La respiración de Tally se hizo más lenta, y poco a poco su corazón dejó de intentar salírsele del pecho. Pero su cerebro permanecio tan lúcido como en aquellos segundos de caída libre, y se encontró preguntándose quién habría sido el primero en encontrar la montaña rusa y cuántos imperfectos habrían ido allí desde entonces.
—Shay, ¿quién te enseñó todo esto?
—Unos amigos mayores que yo. Imperfectos como nosotras que tratan de averiguar cómo funcionan las cosas. Y cómo trucarlas.
Tally alzó la mirada para contemplar la antigua y serpenteante forma de la montaña rusa y las parras que trepaban por su estructura.
—Me pregunto cuánto tiempo hace que vienen imperfectos por aquí.
—Seguramente mucho. Estas cosas circulan. Ya sabes, una persona averigua cómo trucar su tabla, la siguiente encuentra los rápidos y la siguiente llega hasta las ruinas.

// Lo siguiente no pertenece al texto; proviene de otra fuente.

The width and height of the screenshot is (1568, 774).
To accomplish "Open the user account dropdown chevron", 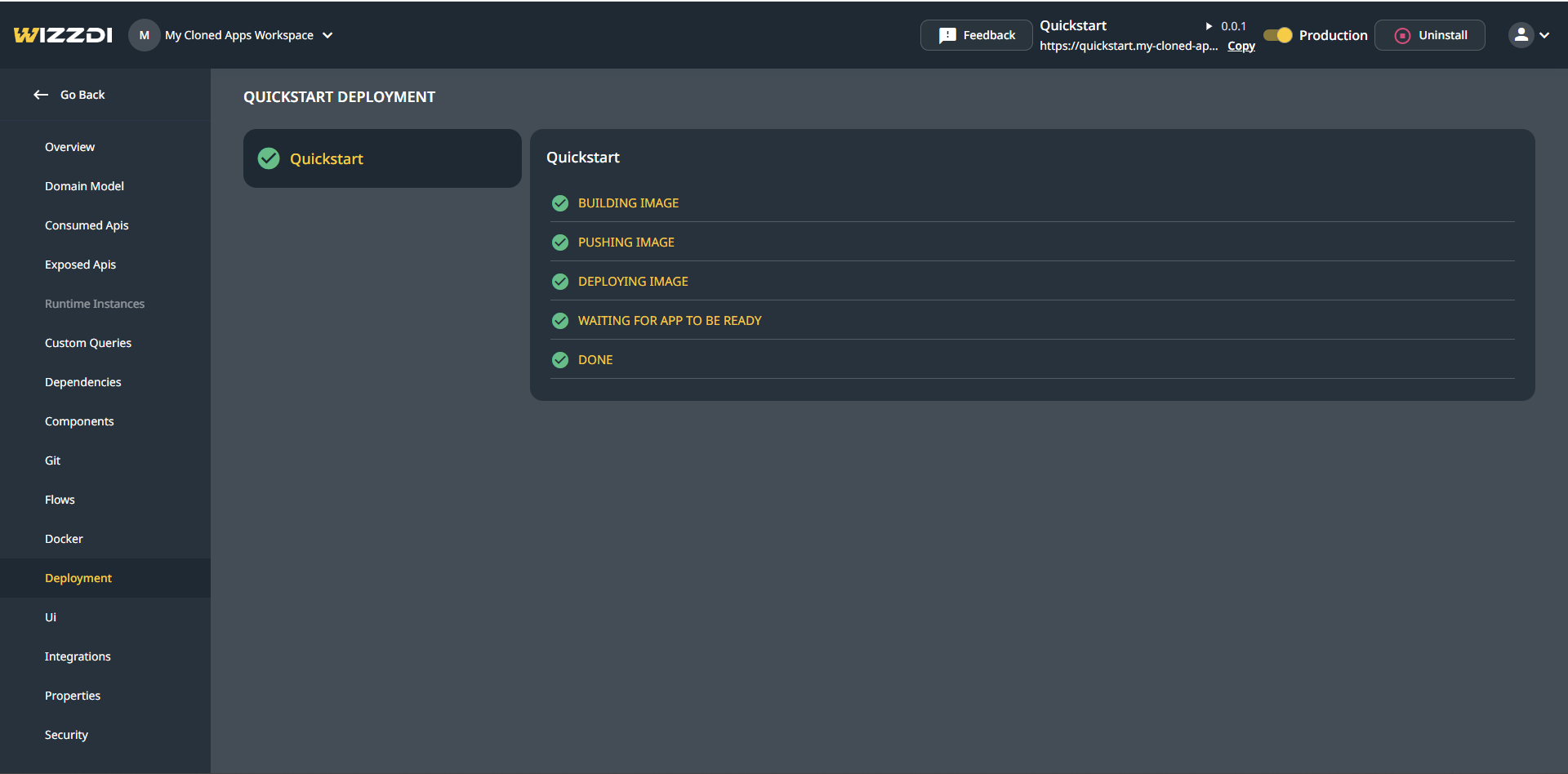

—Entonces alguien se arma de valor y salta el hueco de la montaña rusa. —Tally tragó saliva—. O lo salta de forma accidental.
Shay asintió.
—Pero todos acaban siendo perfectos…
—Un final feliz —dijo Tally.
Shay se encogió de hombros.
—¿Cómo sabes que se llama «montaña rusa»? ¿Lo has buscado en algún sitio?
—No —dijo Shay—. Me lo dijeron.
—Pero ¿cómo iban a saberlo?
—Conozco a un tipo que sabe muchas cosas y trucos de las ruinas. Es muy guay.
Algo en la voz de Shay hizo que Tally se volviese y le cogiese la mano.
—Pero supongo que ahora es perfecto.
Shay se apartó mordiéndose una uña.
—No. No lo es.
—Pero creía que todos tus amigos…
—Tally, ¿me harás una promesa? Una promesa de verdad.
—¿Qué clase de promesa?
—No puedes contarle nunca a nadie lo que voy a enseñarte.
—No tiene que ver con la caída libre, ¿verdad?
—No.
—Vale. Lo juro. —Tally levantó la mano que tenía la cicatriz que Peris y ella se habían hecho—. Nunca se lo contaré a nadie.
Shay la miró a los ojos por un momento, con atención, y luego asintió.
—De acuerdo. Quiero que conozcas a alguien esta noche.
—¿Esta noche? Pero no volveremos a la ciudad hasta…
—No está en la ciudad —aclaró Shay con una sonrisa—. Está aquí.